Les variables cognitives telles que les connaissances et les attitudes du public cible peuvent être mesurées, jusqu’à un certain point, dans l’étude de la situation de référence puis, de nouveau, lors d’une évaluation ultérieure à des fins de comparaison. Si l’on observe des changements de ces variables, il est légitime d’assumer que la campagne a contribué à ces effets, même s’il est impossible de quantifier l’impact. En l’absence de changement, ou si le changement est négatif, une analyse du contexte pour déterminer les facteurs extérieurs à la campagne qui ont pu s’opposer à la réalisation de l’objectif pourra aider à déterminer si l’échec est attribuable principalement à des éléments de la campagne ou à des facteurs extérieurs, par exemple à une contre-campagne vigoureuse menée par un mouvement social opposé à l’égalité des sexes.
Dans certains cas, les responsables des évaluations de la campagne n’ont pas accès aux données de référence et doivent donc se fier à l’auto-évaluation rétrospective du changement effectuée par les personnes interrogées - par exemple par la technique du changement le plus significatif - pour déterminer si la campagne a eu un impact sur le public cible. Ceci peut, en l’absence d’autres méthodes disponibles, être une approche efficace pour évaluer l’efficacité de la campagne.
« En dernière analyse, quels sont les buts de la campagne, quel est l’impact qu’elle cherche à avoir en modifiant les relations et les structures du pouvoir qui mènent à la violence sexiste ? Les changements recherchés se produisent dans des contextes hétérogènes, ne sont pas définis temporellement et dépendent des actions et des décisions d’un grand nombre d’acteurs autres que les membres de l’équipe de la campagne.
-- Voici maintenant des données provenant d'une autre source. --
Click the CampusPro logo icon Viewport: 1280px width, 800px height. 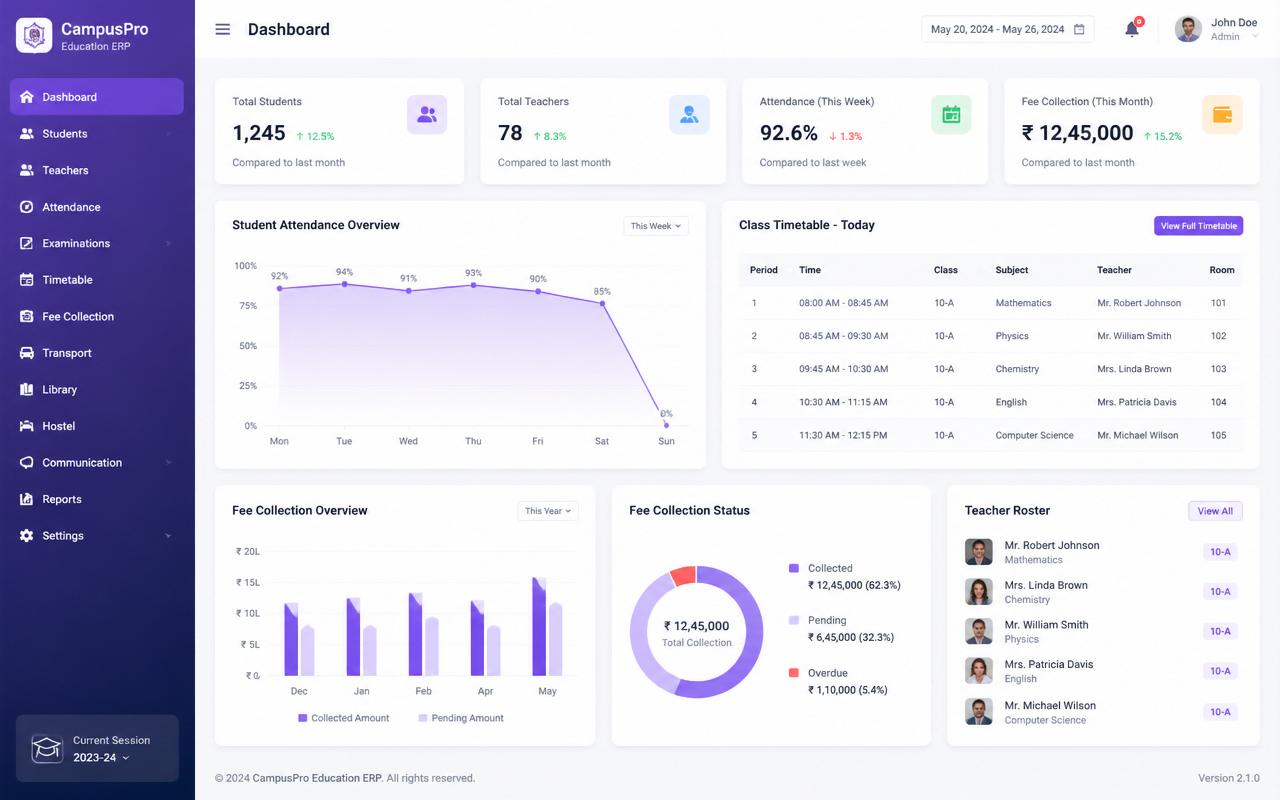click(34, 35)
Dans ces conditions, lorsque l’on observe un changement représentant un impact, qui peut en revendiquer le mérite ? Qui est responsable du changement (et de l’absence de changement) ? À qui doit-il/doit-elle rendre des comptes et comment ? Ces problèmes d’attribution et d’agrégation indiquent que la campagne, en mettant les choses au mieux, contribue indirectement et partiellement à l’impact. »
(Source : Ricardo Wilson-Grau, communication personnelle.)